MATERIAL FOR THIS TASK:
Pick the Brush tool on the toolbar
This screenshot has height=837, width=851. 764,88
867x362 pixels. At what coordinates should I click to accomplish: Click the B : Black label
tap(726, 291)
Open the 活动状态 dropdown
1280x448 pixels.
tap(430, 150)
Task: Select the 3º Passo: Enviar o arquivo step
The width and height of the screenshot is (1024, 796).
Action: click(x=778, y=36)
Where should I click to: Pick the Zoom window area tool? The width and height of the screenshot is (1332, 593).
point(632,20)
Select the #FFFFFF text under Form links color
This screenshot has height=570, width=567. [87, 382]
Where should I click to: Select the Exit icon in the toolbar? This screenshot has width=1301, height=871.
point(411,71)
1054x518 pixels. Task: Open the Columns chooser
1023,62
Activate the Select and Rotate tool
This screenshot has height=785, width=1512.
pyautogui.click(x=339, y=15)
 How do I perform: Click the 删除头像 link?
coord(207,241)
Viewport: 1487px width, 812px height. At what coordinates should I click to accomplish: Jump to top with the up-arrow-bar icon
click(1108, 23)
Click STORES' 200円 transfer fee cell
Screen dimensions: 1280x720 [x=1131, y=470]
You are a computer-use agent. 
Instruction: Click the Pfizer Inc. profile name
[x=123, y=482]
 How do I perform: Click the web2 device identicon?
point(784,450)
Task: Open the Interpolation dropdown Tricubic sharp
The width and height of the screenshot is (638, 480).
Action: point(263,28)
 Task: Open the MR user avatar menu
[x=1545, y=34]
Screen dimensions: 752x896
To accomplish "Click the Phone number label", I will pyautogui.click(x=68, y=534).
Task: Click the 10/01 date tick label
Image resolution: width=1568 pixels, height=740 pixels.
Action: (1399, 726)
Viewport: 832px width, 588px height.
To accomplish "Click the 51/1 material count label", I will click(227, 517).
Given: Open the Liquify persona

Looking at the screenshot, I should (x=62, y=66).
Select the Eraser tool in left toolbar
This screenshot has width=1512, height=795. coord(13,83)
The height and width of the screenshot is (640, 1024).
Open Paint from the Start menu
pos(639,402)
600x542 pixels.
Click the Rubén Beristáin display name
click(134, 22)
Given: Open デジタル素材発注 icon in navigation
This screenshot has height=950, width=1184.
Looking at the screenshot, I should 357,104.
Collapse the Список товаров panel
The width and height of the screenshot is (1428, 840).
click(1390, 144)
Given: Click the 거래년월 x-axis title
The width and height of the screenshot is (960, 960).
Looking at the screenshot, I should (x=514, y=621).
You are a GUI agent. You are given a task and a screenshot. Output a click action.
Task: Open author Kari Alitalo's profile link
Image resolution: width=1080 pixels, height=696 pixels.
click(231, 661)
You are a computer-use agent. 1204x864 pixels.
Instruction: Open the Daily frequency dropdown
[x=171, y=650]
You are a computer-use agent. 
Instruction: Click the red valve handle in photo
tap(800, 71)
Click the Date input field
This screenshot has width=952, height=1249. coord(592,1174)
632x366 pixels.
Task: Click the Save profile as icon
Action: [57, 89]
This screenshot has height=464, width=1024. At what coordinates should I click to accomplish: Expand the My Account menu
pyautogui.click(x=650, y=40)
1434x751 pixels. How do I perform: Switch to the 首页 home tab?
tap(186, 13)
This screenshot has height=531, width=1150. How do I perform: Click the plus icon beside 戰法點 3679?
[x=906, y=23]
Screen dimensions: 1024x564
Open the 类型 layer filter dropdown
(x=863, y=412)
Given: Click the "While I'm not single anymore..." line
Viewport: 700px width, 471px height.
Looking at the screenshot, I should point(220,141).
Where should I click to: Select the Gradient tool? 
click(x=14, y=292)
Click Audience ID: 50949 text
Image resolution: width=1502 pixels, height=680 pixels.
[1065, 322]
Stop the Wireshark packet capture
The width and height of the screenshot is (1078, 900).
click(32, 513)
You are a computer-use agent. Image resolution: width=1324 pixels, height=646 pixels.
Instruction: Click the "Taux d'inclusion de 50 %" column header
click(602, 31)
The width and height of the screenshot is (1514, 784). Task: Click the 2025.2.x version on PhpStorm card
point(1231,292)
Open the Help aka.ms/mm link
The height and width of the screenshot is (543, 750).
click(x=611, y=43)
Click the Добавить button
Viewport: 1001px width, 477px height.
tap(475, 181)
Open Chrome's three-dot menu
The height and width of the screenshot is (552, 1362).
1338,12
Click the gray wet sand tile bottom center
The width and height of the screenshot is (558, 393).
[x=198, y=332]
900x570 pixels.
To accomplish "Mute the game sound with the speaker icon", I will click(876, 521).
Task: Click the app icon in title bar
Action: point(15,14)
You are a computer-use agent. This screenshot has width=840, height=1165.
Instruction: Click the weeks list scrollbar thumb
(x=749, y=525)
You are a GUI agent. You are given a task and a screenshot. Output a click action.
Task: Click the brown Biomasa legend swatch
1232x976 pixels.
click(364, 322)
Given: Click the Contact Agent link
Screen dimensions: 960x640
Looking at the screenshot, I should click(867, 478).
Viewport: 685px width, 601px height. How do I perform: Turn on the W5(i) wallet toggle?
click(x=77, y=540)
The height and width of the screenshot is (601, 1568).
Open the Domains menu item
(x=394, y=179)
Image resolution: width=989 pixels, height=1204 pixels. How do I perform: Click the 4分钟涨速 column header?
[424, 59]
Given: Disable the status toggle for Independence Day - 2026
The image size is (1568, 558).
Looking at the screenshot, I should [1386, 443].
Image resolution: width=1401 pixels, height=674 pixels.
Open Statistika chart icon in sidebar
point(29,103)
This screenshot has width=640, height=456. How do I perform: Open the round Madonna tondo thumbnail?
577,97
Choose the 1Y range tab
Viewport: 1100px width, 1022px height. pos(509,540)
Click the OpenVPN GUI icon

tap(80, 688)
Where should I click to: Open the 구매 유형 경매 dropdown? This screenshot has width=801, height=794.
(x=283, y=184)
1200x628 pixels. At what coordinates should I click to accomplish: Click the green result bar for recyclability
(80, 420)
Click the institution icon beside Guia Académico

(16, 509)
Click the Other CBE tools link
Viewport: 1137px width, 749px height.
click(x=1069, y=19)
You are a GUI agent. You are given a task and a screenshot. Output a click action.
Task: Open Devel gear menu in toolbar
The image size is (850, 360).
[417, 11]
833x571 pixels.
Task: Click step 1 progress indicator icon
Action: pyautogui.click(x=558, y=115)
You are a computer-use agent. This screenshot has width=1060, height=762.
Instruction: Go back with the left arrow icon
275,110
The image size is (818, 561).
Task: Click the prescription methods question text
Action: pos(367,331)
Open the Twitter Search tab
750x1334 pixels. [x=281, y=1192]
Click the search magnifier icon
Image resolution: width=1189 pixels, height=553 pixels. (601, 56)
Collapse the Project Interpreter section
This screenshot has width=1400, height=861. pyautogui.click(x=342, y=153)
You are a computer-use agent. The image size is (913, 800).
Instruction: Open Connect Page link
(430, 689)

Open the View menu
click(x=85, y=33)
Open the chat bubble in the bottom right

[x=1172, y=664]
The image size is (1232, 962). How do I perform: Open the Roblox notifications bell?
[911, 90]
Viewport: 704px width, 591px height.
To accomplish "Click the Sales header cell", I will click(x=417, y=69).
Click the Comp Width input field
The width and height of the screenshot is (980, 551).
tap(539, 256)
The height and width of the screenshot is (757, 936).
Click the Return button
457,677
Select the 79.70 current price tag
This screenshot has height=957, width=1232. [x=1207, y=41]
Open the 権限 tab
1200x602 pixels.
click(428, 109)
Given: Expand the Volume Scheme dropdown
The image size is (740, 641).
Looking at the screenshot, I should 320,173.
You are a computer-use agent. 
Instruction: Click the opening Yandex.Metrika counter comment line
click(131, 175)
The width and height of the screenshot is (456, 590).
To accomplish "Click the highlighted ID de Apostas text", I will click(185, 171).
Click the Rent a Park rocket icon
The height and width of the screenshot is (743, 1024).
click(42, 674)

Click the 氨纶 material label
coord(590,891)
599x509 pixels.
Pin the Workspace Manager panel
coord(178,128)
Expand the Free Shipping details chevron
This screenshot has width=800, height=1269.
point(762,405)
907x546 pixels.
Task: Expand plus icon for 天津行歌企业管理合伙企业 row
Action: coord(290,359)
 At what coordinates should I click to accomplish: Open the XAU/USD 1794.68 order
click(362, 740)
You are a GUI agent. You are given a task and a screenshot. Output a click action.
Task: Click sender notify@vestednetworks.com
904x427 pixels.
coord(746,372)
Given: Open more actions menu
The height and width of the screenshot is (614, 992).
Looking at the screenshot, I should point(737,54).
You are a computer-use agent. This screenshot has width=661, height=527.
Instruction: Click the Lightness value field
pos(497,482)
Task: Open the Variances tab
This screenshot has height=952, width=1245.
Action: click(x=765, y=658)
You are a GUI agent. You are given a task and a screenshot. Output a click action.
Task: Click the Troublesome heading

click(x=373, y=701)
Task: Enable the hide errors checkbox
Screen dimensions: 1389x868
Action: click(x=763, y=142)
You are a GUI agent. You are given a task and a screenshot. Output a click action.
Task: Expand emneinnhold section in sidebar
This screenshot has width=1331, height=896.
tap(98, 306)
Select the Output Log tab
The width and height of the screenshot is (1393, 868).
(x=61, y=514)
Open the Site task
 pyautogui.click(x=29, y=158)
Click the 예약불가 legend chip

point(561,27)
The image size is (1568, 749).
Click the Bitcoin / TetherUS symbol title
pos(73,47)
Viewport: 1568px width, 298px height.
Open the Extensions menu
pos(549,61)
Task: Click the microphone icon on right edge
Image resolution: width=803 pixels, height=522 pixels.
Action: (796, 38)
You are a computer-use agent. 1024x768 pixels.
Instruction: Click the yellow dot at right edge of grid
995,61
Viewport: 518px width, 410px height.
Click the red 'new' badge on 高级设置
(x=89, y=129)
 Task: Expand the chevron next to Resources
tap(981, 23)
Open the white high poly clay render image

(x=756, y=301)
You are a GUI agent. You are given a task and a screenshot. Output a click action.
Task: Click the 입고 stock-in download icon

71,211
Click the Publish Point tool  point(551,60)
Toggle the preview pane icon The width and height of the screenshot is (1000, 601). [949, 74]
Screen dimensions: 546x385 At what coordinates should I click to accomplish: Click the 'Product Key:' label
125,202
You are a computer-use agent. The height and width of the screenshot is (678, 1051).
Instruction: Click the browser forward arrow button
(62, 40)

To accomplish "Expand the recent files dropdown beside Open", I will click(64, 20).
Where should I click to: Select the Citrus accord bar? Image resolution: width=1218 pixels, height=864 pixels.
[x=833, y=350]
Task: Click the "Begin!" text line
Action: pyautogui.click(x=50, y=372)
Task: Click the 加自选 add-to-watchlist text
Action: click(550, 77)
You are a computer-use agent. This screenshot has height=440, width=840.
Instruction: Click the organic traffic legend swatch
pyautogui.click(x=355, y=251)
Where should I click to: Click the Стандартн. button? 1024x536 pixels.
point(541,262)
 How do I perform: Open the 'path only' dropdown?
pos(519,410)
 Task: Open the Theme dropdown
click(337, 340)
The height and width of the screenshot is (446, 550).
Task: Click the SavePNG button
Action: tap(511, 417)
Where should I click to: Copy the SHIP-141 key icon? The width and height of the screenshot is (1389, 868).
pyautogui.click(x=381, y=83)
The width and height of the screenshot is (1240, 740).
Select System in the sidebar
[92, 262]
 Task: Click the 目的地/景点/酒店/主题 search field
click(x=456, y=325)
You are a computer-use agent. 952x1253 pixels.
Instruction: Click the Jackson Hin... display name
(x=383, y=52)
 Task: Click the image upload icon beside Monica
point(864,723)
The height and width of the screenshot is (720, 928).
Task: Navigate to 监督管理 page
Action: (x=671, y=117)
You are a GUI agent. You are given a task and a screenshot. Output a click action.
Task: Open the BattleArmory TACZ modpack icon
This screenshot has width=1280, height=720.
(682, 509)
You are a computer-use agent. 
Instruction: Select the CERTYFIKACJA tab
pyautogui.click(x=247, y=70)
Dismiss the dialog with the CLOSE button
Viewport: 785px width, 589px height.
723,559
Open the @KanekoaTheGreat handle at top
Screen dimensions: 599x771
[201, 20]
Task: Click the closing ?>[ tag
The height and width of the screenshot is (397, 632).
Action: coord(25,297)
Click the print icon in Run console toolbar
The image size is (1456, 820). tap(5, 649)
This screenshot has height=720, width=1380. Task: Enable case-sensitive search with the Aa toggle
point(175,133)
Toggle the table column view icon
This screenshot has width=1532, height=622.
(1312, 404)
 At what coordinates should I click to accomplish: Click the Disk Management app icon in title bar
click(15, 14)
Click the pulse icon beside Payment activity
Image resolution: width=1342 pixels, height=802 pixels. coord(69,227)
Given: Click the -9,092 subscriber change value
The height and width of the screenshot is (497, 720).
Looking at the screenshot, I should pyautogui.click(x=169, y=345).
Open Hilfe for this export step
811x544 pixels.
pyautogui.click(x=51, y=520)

EXERCISE DIRECTIONS:
Go back to the listing above. Copy word for word the lines from the one with "d'inclusion de 50" through the one with "Open the Help aka.ms/mm link", and nothing more.

TASK ANSWER:
Instruction: Click the "Taux d'inclusion de 50 %" column header
click(602, 31)
The width and height of the screenshot is (1514, 784). Task: Click the 2025.2.x version on PhpStorm card
point(1231,292)
Open the Help aka.ms/mm link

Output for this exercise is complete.